Delissea argutidentata is a species of flowering plant native to the Big Island whose habitat in West Hawaii has been steadily reduced by cattle grazing, driving the plant to the verge of extinction. The last known wild specimen died in 2002, and although some outplantings survive today in controlled settings, the species was considered extinct for nearly two decades.

That changed in March of last year, however, when three surviving plants were found in a remote crater on Kamehameha Schools land in West Hawaii. Since then, through the work of Kamehameha Schools, the state Department of Land and Natural Resources and the Three Mountain Alliance, 30 young Delissea specimens have been replanted in that crater.

The three surviving Delissea were found growing on a dead stump by a TMA staff member collecting seeds from other plants in the area.

“Almost immediately, we all knew what it was,” said Amber Namaka Whitehead, Kamehameha Schools’ senior natural resources manager. “It’s a storied plant, and everyone knew it used to be growing here.
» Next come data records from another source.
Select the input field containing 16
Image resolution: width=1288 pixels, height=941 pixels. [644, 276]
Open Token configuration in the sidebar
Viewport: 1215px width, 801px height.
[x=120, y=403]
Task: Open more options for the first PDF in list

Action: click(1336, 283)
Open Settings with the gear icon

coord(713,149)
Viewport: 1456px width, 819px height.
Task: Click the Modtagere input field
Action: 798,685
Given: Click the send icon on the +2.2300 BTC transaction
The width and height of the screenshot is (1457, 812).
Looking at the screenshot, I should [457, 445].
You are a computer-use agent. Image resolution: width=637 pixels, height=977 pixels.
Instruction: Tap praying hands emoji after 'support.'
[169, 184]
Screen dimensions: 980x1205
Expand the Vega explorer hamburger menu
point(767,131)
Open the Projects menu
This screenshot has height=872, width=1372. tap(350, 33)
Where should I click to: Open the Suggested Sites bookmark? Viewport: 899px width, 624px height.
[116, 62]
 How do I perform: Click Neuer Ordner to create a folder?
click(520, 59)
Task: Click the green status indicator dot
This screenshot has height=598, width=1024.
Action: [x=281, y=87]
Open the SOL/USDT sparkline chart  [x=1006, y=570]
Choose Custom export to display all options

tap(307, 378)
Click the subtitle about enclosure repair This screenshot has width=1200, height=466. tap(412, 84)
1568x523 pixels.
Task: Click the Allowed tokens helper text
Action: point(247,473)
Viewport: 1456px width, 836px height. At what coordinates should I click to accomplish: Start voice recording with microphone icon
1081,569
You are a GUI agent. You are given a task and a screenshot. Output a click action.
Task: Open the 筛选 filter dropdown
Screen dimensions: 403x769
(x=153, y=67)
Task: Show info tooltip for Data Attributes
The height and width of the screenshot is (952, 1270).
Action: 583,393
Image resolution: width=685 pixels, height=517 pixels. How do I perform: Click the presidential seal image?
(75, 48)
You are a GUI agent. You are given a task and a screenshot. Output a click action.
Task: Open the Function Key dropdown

Whenever we go out there, we’re always scanning the trees, hoping we might see one that somehow survived.”

Whitehead said the Delissea can grow up to 35 feet tall with an unbranching trunk topped with a round cluster of leaves. The three survivors were not nearly that tall — about 6- or 7-feet-tall at most, she said — but two were reproductively mature.

The plants were found within one of several fenced enclosures created by a previous tenant of the land in the 1970s. Whitehead said that enclosure was likely the key to the specimen’s survival.

“It’s evidence that protective fencing really can help,” Whitehead said, explaining that ungulates such as cattle and pigs nibble at the trunks of Delissea, disrupting their growth.

Since the discovery last year, the three organizations have saved seeds and fruit from the three plants and planted them at the Volcano Rare Plant Facility. Those seeds have grown into 30 young Delissea that have been replanted in a West Hawaii crater whose location is being kept confidential.

So far, those 30 specimens have a 100% survival rate, Whitehead said.

The crater appears to protect the Delissea from drought conditions. Whitehead said that the three survivor plants must have endured fairly significant drought conditions over the past decades, and said the crater might be used to house other rare and endangered plants in the future.

Whitehead said she hopes that more seeds will be distributed throughout the species’ former range so that, eventually, it can once again become a common sight among the island’s forests.

“It’s such an amazing success story,” Whitehead said. “It gives us so much hope for the prospects of other endangered species.

“Things look so dire for so many endangered species, and to see this one come back like this, it gets us energized.”